Eric has submitted several patches over time. I propose that he be made a committer a Keel. If not, I'll include the changes.
+1 from me.
Eric, one of the plans we have for the immediate feature (after 2.0) is to allow context-sharing across multiple servers and have load-balancing/failover from any of the clients. This will work only for the distibuted server/client case, not when embedded directly in the same JVM/webapp. Keep that in mind when managing the client/server lists.
Thanks for the changes.
Shash
Eric Simmerman wrote:
Keelers, While performance testing a webservice I built on top of Keel, I noticed that the current (anon cvs) KeelDirectServer is not multithreaded at the request processing level. The Instrumentation Client demonstrated this to me in dramatic fashion after I added a counter to the execute() method on my Model and its graph over time never rose above one! A quick look at the code and sure enough…KeelRequests are processed one at a time. The server spawns a new KeelServerThread for each request, but then it calls join and waits for the result.
I’ve patched the files necessary to multi-thread request processing and have reaped some significant performance boosts using the DirectServer. I'm not currently able to create a CVS patch, as Anon CVS access has been unavailable lately. Please let me know how I can submit my changes. I've written a quick summary below.
Changes:
1) Currently, our ClientConnectors are not thread-safe. The client list maintained in AbstractClientConnector is not populated in a thread-safe manner.
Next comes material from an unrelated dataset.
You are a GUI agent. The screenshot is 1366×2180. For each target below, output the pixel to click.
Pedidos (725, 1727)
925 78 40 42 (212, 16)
This can easily result in the creation of multiple DirectClients and therefore multiple DirectServers if my AxisClient services two simultaneous requests after startup. So, I patched AbstractClientConnector to insure that the client list is populated in a threadsafe manner. All ClientConnectors in the JVM will now access the same thread-safe client list. Given the current client creation logic, this will insure that we will populate the list with at most one DirectClient and therefore only spawn one KeelDirectServer.
2) KeelClientDirect isn't threadsafe, because it can potentially create multiple KeelStarters, which will result in multiple KeelDirectServers and Avalon Containers. I synchronized the creation of a single KeelStarter.
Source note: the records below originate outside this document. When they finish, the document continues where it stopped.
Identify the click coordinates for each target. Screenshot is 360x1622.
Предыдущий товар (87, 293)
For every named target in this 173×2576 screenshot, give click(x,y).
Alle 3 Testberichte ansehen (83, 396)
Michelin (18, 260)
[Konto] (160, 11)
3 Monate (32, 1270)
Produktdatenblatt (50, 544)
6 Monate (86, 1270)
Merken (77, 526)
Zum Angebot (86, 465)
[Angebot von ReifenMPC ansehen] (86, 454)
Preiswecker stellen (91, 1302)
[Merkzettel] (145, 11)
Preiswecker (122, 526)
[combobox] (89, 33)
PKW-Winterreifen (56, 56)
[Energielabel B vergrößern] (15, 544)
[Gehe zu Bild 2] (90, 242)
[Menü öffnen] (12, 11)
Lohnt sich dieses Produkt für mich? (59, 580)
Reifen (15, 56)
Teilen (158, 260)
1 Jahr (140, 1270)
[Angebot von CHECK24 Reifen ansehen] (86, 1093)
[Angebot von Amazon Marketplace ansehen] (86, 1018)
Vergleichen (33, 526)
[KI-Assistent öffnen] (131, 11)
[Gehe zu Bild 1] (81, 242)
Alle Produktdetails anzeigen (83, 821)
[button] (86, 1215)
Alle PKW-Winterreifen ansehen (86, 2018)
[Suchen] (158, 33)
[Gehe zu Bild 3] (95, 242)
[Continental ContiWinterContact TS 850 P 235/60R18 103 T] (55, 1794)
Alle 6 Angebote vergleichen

3) KeelStarter didn't instantiate KeelDirectServer in a thread-safe manner. I synched this creation as well.
So far, we've made everything on the "client" side thread-safe. Now, I need to multi-thread request processing in the KeelDirectServer itself.
4) I created a simple subclass of Thread as an inner class named MultiThreadedProcessor, and used it within KeelDirectServer's run method. As an inner class, it has access to the communication channels held in KeelDirectServer and can call the server's execute() method directly. So it doesn't have to hold much logic and simply serves as a threaded proxy.
5) The final change necessary is to insure that the requesting thread receives the proper response. To accomplish this, I took a page from JMS's book and simply included the response queue in the request. Each requesting thread creates its own response queue and pushes this onto the request queue along with the request.